Salesforce Beats Other CRMs with Its Testing Architecture
As those in the military say, “The more you sweat during peacetime, the less you’ll bleed during war!” The same goes for software development. While we’re all in a rush to get our CRM application up and running, any bugs or errors left undiscovered in the development process can come back to haunt us later.
Why Enforce Testing?
For this reason, the Salesforce CRM beats other CRMs because it is one of the few applications that not only encourages a test-drive development, it enforces it. 75% of APEX code written in a Force.com application must be covered by unit tests before it can be deployed to production. This forces testing to become a planned activity during development, rather than an afterthought.
The Testing Methodology
Salesforce provides its own testing framework.
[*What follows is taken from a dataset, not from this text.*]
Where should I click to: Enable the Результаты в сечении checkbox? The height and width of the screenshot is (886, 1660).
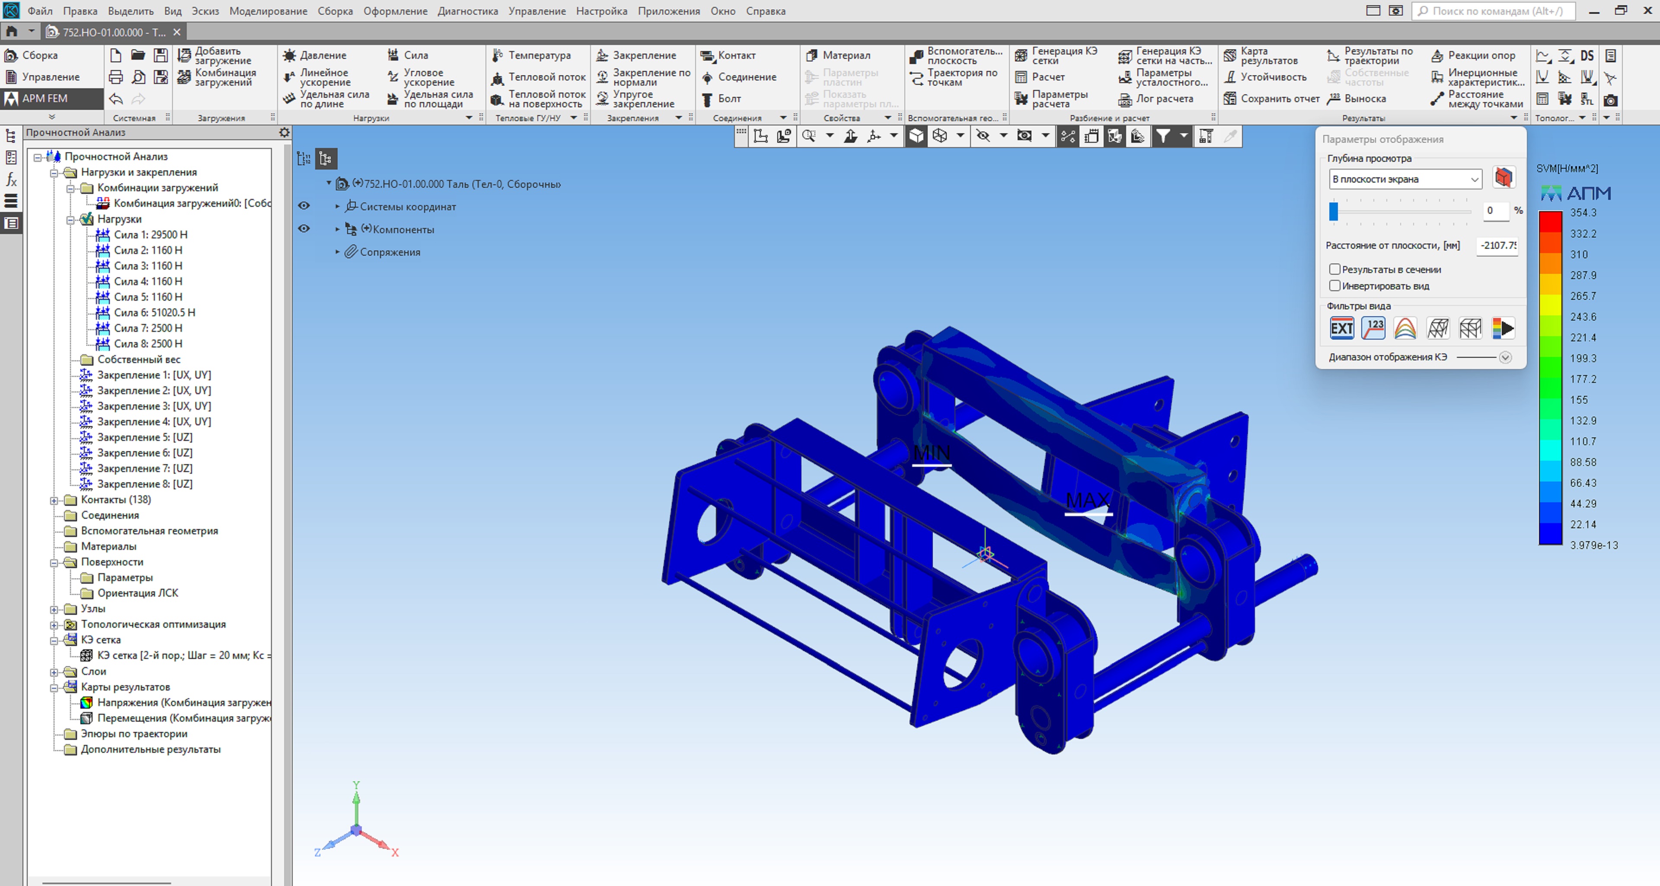1335,269
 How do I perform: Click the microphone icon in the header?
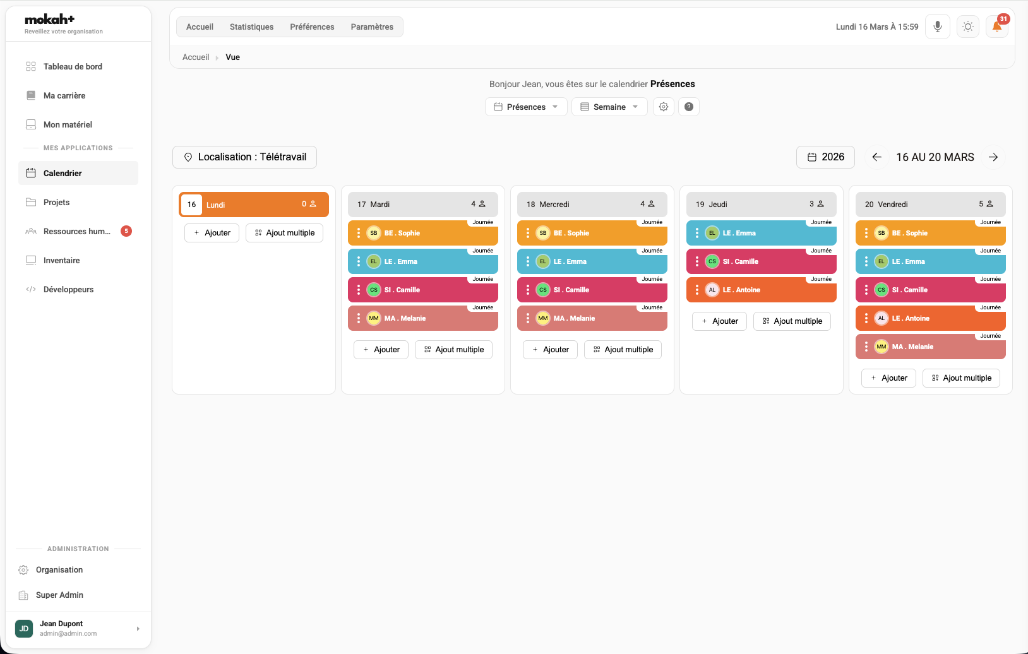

Here, developers can write test cases for their own code to check for bugs. Developers can implement test code with either Test Classes – code written solely for testing – or Test Methods. Even though you are limited by your licensing agreements on how many resources you can use, the Test Classes approach does not count against your organizational limit for APEX code. So you’re free to test until you’re confident in your own code without worrying about breaching your organizational limit.
Test Data Made Easy
The result is an innovative and creative approach to software testing methodology. By writing code to set up the “test data” and using it within the test method, running the test and deleting the test data can be completely automated. This relieves a lot of the discomfort and headaches of creating, running, and deleting your own test data. Also, the test method never commits anything to your database, so there’s no need to worry about deleting it later.
A Future Lifesaver
While this may seem like a small improvement, testing is important. The life of your developer is made easier with Salesforce’s testing architecture. Not only will the developer no longer have to worry about getting stuck with the blame for any errors, but the testing method goes a long way to improving the quality from the ground up of the overall application.